Im Frühjahr befindet sich in den Fallen nur wenig Beute. Wenn jedoch im Sommer die Türen des Gewächshauses geöffnet sind, kommen die Insekten in Massen. Dabei brauchen die Pflanzen sie gar nicht zum Überleben. Die Insekten sind für sie eine Art Nährstoffpakete, die ihr Wachstum fördern.

Dass Bienen nicht dazugehören, bestätigte Gutíerrez experimentell. Er stellte von jeder Karnivoren-Art ein Exemplar neben Bienenstöcken auf. Die Honigbienen fühlten sich von ihrem Nektar nicht angezogen und ließen die Gewächse links liegen. Als er sich sicher war, dass die Karnivoren keine Bienenkiller sind, konnte er seine Zucht getrost weiter ausbauen.
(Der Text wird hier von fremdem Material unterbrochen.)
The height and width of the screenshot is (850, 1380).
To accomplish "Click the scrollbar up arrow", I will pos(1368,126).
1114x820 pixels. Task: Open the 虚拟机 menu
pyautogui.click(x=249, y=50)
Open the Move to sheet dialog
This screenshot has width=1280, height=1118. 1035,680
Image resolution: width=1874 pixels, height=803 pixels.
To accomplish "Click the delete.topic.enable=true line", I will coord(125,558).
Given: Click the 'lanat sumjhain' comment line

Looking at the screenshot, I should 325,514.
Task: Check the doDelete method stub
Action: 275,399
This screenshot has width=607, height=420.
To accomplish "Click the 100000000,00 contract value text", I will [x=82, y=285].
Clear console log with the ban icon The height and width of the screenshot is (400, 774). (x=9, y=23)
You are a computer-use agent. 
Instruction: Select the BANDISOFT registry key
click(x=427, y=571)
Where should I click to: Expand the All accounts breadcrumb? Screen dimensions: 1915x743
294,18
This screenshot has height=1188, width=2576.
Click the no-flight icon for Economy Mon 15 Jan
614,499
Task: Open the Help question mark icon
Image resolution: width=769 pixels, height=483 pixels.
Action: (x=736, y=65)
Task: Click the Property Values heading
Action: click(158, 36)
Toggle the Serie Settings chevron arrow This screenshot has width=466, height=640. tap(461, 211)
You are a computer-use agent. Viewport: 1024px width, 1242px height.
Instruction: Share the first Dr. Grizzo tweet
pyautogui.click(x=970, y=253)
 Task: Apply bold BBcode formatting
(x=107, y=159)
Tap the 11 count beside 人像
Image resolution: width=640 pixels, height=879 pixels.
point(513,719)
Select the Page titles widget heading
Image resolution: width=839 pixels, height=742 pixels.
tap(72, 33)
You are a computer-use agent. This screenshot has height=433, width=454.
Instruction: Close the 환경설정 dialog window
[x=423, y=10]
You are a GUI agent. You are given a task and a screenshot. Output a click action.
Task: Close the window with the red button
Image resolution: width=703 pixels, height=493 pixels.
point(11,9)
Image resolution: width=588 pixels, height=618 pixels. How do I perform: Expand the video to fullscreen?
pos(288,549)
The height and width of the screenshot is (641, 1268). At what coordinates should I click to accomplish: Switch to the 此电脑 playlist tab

Statt auf Inselmärkten bietet der Züchter seine Pflanzen heute online an und versendet sie aufs spanische Festland sowie nach England und Südamerika. Die winzigen Pflänzchen bringen nur ein paar Gramm auf die Waage, deshalb sind die Porto­kosten für die Kunden leicht zu verschmerzen. Im Internet gibt es - ähnlich wie bei den Kakteenliebhabern - Foren und viele gut vernetzte Karnivoren-Fans.

Für diejenigen von ihnen, die auf der Insel wohnen, plant der Züchter eine Gartenanlage rund um das Gewächshaus. „Vielleicht bringe ich es ja auch eines Tages zu einem eigenen Labor", sagt er. Der bekannteste Kakteenzüchter der Insel, Toni Moreno, habe in Ses Salines auch einmal auf vier Quadratmetern mit seiner Kakteenzucht begonnen. Heute sind es über fünf Hektar.